---------- SOURCE EXTRACT ----------

Unlike most competitive industries, there is a culture of data sharing in the geospatial world, which allows agencies to exchange data freely. Only a few for-profit companies that do mapping or collect imagery (aircraft and satellite) are driven by the revenue of data or imagery sales. Many government agencies freely provide their datasets for a variety of uses.

Data may be shared by the total transfer of a dataset (in bulk) from the source server to a user or through a Web- based "service" where only the data needed (limited to a small geographic subset of the total dataset) is sent to the requesting software (and user).

Finding the datasets or service you want is sometimes difficult - there are many of them out there. There are portals sponsored by various government agencies (such as http://www.geodata.gov/) that allow the user to search for GIS datasets addressing specific topics.

A variety of business and demographic data that has been geocoded is available (at a cost) and, thus, can be integrated into the base map data.

Industry Standard Data Models

Because of this culture of sharing, there are also industry standard data models that allow not only the sharing of data among peer agencies and companies, but also the sharing of analysis tools. This is because some GIS databases not only describe a portion of the earth's surface, but also can be used for behaving in certain ways (such as creeks and streams) supporting certain simulation software. One agency may develop a model for calculating flow through a water supply system, and it can then share that software with another agency covering a different geography.

GIS data faces the same data management challenges as traditional structured (or tabular) data. There must be appropriate versioning of data and archiving. There can be many unknowns regarding data quality and currency of any dataset. This is true especially where data may be integrated from multiple sources, some of which may have unknown reliability. Again, the metadata of original and derivative datasets must reflect all these issues.

Conclusion

This has been only a brief (and very simple) overview of the world of geospatial data. Geospatial software packages can be quite complex, but they provide a host of analysis tools. These software packages are used by nearly every major federal government agency to address geography-related problems.

(14)

Raw geospatial data (unreadable by the human eye) is nearly useless without the software to convert it to rich, graphic expression, but this is impossible without precise metadata. The business analytical possibilities of employing proximity and spatial relationships among objects are nearly unlimited.

4. 4.4 Data management in an enterprise GIS

There are many different definitions of the word “Enterprise”. For the purposes of our discussions here, we do not take a very sophisticated, but rather simple “Any organization that needs to support multiple concurrent users accessing a shared information resource.” This may mean a three or four person shop concurrently working on a single project or it may mean several thousand people spread out over the globe networked together with a Wide Area Network or the Internet³.

----------

EXERCISE TASKS:
1) Rewrite the part of the geospatial data text between "Data may be shared" and "addressing specific topics.", inclusive, changing "portals" to "gateways".
2) Answer these questions from the geospatial data text:
(a) Which for-profit companies are driven by revenue from data or imagery sales?
(b) What web address is given as an example of a portal sponsored by a government agency?
(c) How is the word "Enterprise" defined for the purposes of the discussion?

---------- COLLECTED DATA ----------

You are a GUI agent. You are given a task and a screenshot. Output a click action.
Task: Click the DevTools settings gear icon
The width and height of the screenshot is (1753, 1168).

----------

FULL ANSWERS:
1)
Data may be shared by the total transfer of a dataset (in bulk) from the source server to a user or through a Web- based "service" where only the data needed (limited to a small geographic subset of the total dataset) is sent to the requesting software (and user).

Finding the datasets or service you want is sometimes difficult - there are many of them out there. There are gateways sponsored by various government agencies (such as http://www.geodata.gov/) that allow the user to search for GIS datasets addressing specific topics.

2)
(a) A few companies that do mapping or collect imagery from aircraft and satellites.
(b) http://www.geodata.gov/
(c) "Any organization that needs to support multiple concurrent users accessing a shared information resource."